07/27/2016 / By Vicki Batts
You didn’t actually think you could trust the government, did you? Declassified documents have recently revealed that Army scientists conducted experiments on innocent, unwitting civilians in St. Louis for years during the Cold War.
It has been recognized that the government secretly sprayed the city’s population with zinc cadmium sulfide to test chemical warfare technologies, but one researcher believes a radioactive compound was also in the mix.
Professor Lisa Martino-Taylor has collected detailed documents and photographs describing the testing conducted in the city. Professor Martino-Taylor believes that the information she has gathered proves that the government intentionally exposed the people of St. Louis to radioactive material.
In Corpus Christi, the same chemical was released over large portions of the city via airplane. In St. Louis, however, the spray was dispersed from the rooftops of buildings. Schools, public housing units and even station wagons were used as points of perpetration.
Even local politicians were not aware of the malevolent activities taking place within their city. The people of St. Louis were actually told that the government was testing smoke screens that would be used to protect them against Russian attacks. The reality couldn’t be more opposite: their own country was using them as guinea pigs for something far more sinister.
During her research, Martino-Taylor uncovered the fact that most of the spraying had been conducted at the Pruitt-Igoe public housing unit. The unit was home to 10,000 low-income residents, and 70% of its population was made up of children under the age of twelve. The professor became especially interested in this information after learning of the reports of cancer from people who lived in those areas during that time.
Professor Martino-Taylor states, “‘This was a violation of all medical ethics, all international codes, and the military’s own policy at that time.”
Though the military maintains that the compound was safe, Martino-Taylor has found proof that the chemicals foisted upon these innocent communities was anything but.

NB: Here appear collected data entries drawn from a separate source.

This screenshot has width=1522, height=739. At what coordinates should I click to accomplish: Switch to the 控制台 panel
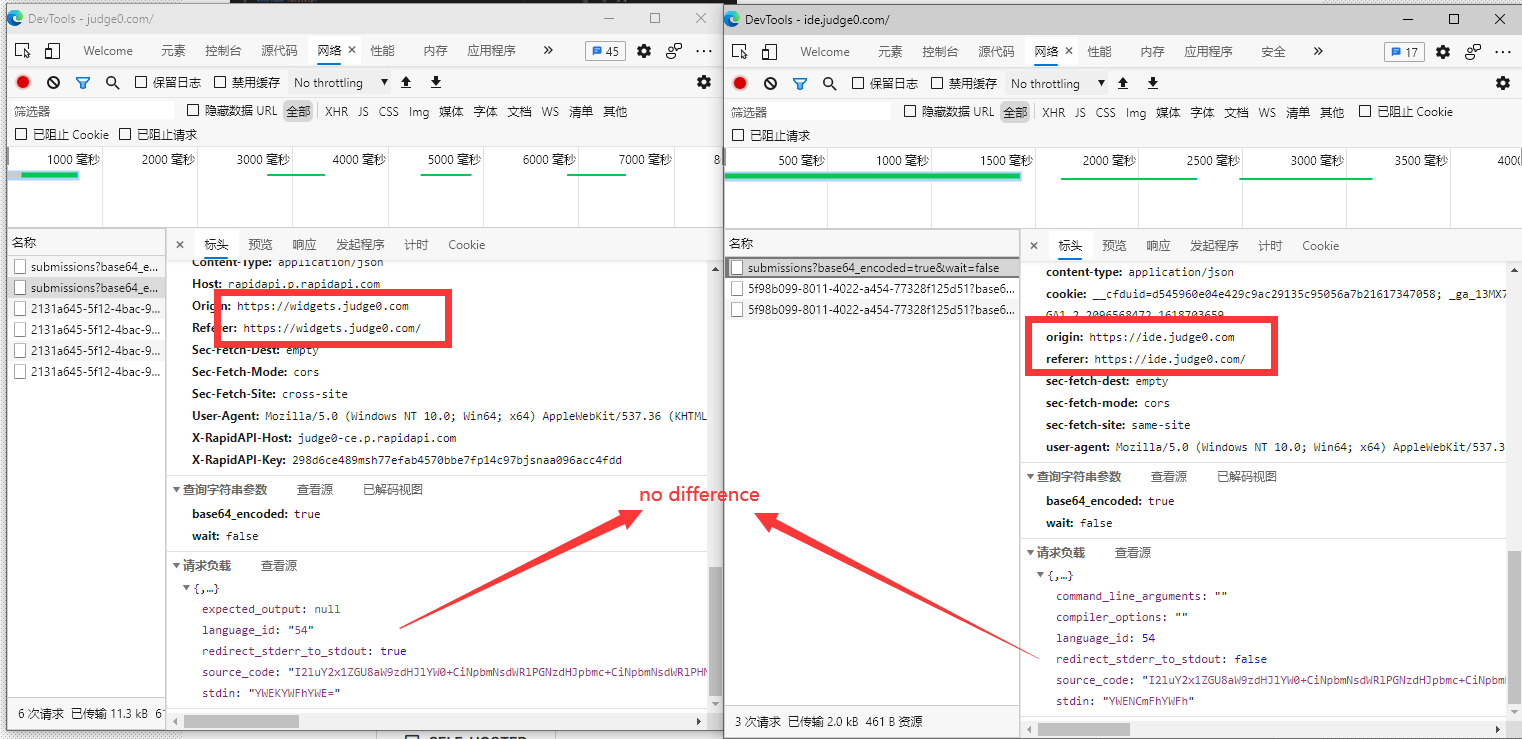(223, 50)
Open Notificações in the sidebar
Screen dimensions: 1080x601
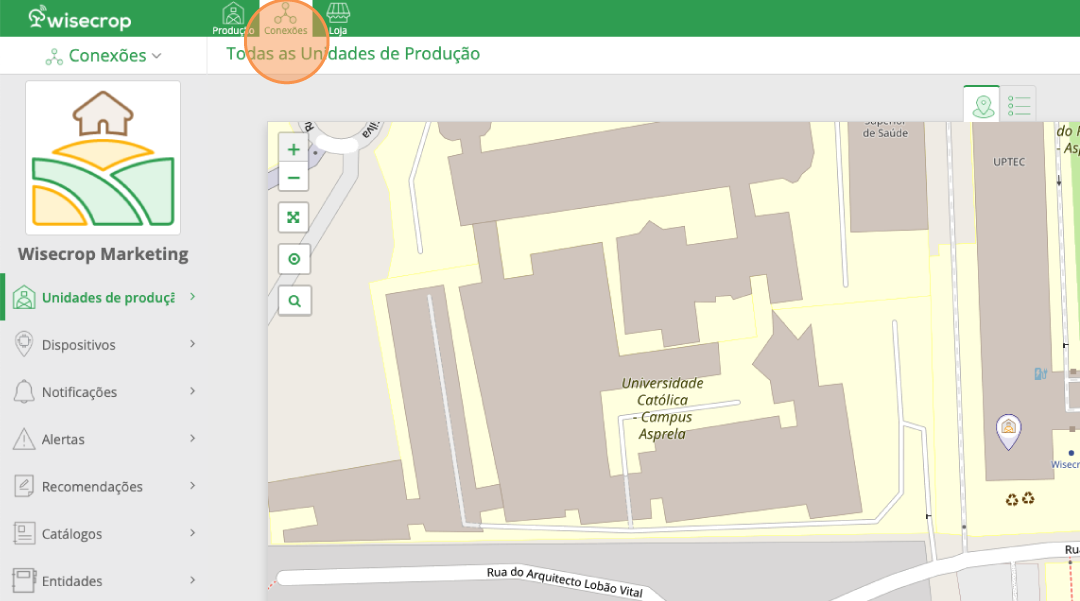(79, 392)
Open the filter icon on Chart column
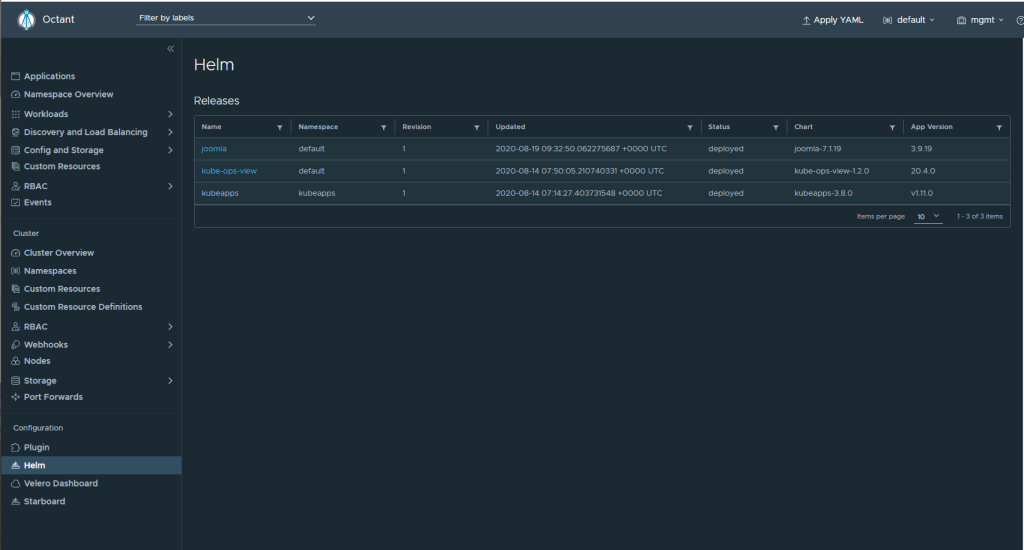 [892, 128]
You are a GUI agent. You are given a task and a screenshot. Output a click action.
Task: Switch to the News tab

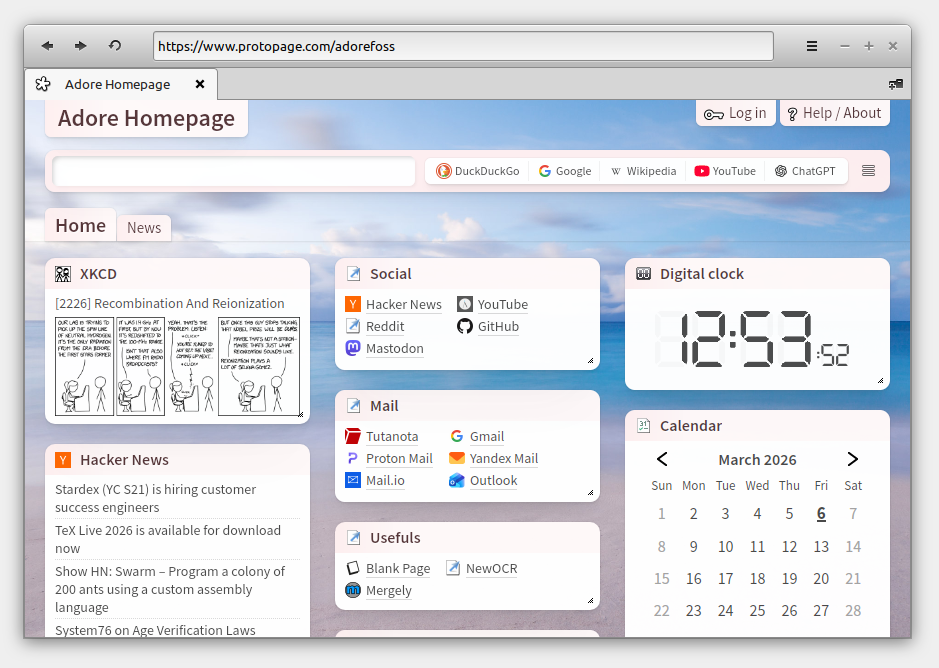(x=144, y=228)
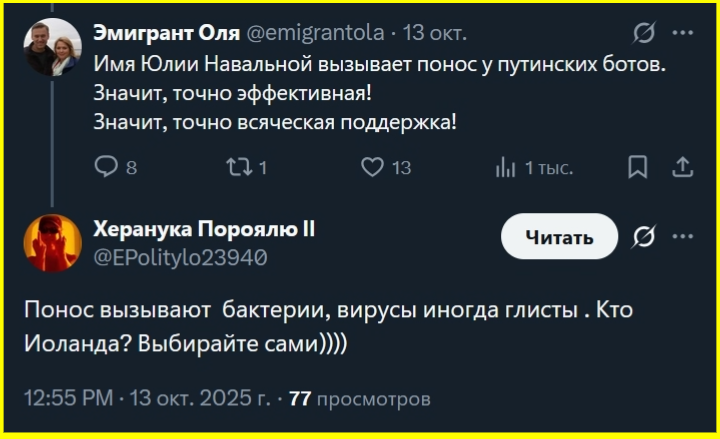The image size is (720, 439).
Task: Open more options menu on Olya's tweet
Action: (683, 33)
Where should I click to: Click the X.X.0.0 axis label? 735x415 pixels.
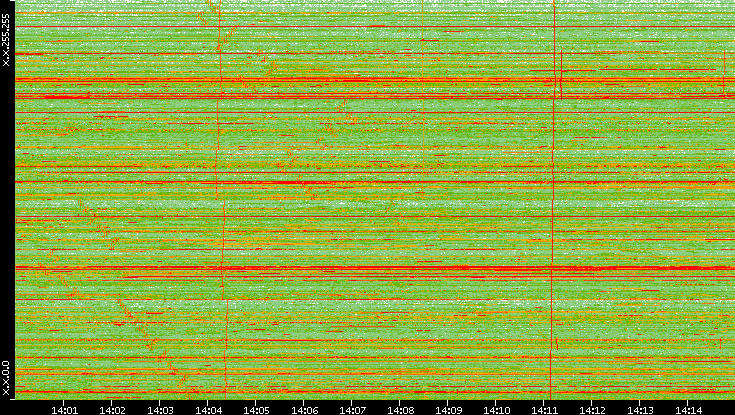point(7,378)
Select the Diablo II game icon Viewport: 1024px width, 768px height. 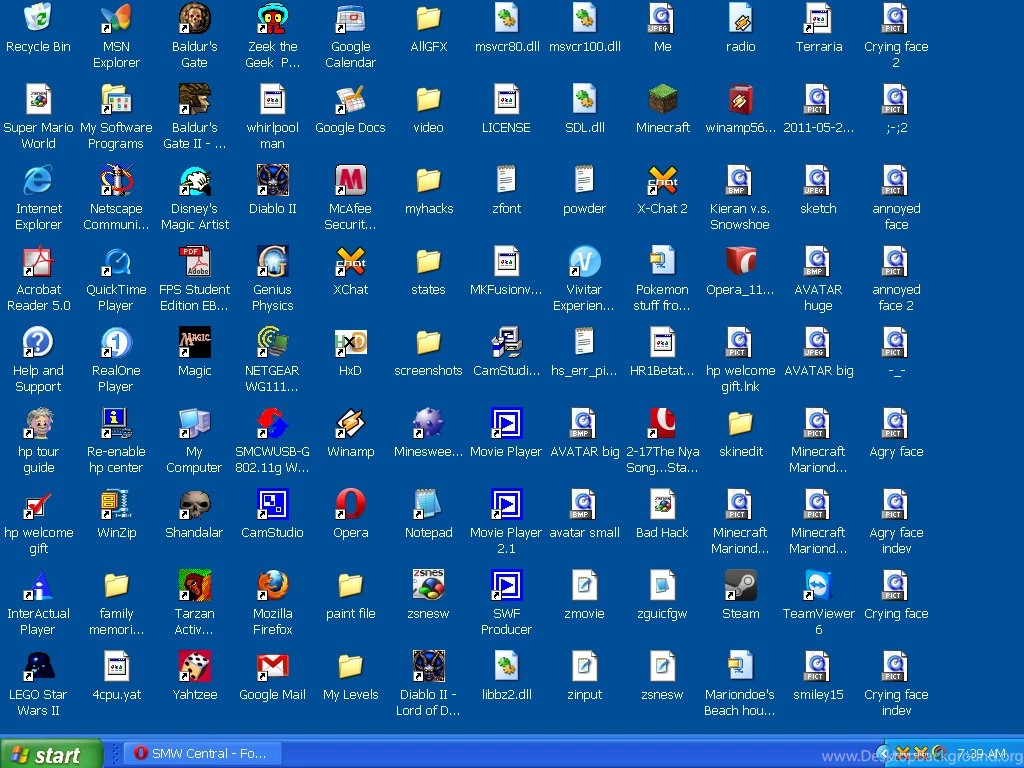[272, 181]
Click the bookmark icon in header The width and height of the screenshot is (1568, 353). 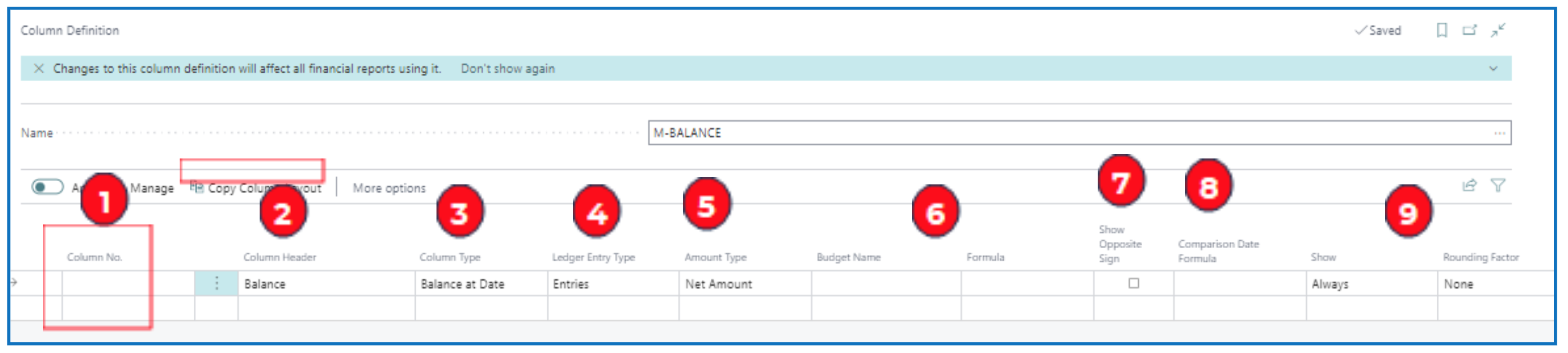pos(1441,30)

She has linked the zinc cadmium sulfide testing in St. Louis to a now-defunct company known as US Radium. The company was subject to numerous lawsuits after many of its employees were exposed to hazardous amounts of radioactive material, found in the company’s fluorescent paint.
In the Army documents, one of the compounds sprayed on the public was something called “FP2266”. Martino-Taylor also reports discovering this material was manufactured by US Radium, but called “Radium226.” It is the very same compound responsible for the death and sickness of many US Radium employees. The Army has admitted that a “fluorescent substance” was added to the zinc cadmium sulfide that was sprayed across St. Louis, but whether it was radioactive or not remains classified.
Professor Martino-Taylor has not been able to uncover any details or long-term studies on the health of the people of St. Louis, and the government demolished the Pruitt-Igoe housing area in 1972.
Despite the Army’s insistence that what was sprayed on these unsuspecting people was safe, they recently dropped the site from their plans for the National Geospatial-Intelligence Agency. Without explanation, the U.S. Army Corps of Engineers removed the Pruitt-Igoe site from their Final Environmental Impact Statement.
St. Clair County and Illinois state officials believe Pruitt-Igoe was removed due the potential toxic residue left behind from the chemical testing that took place decades ago.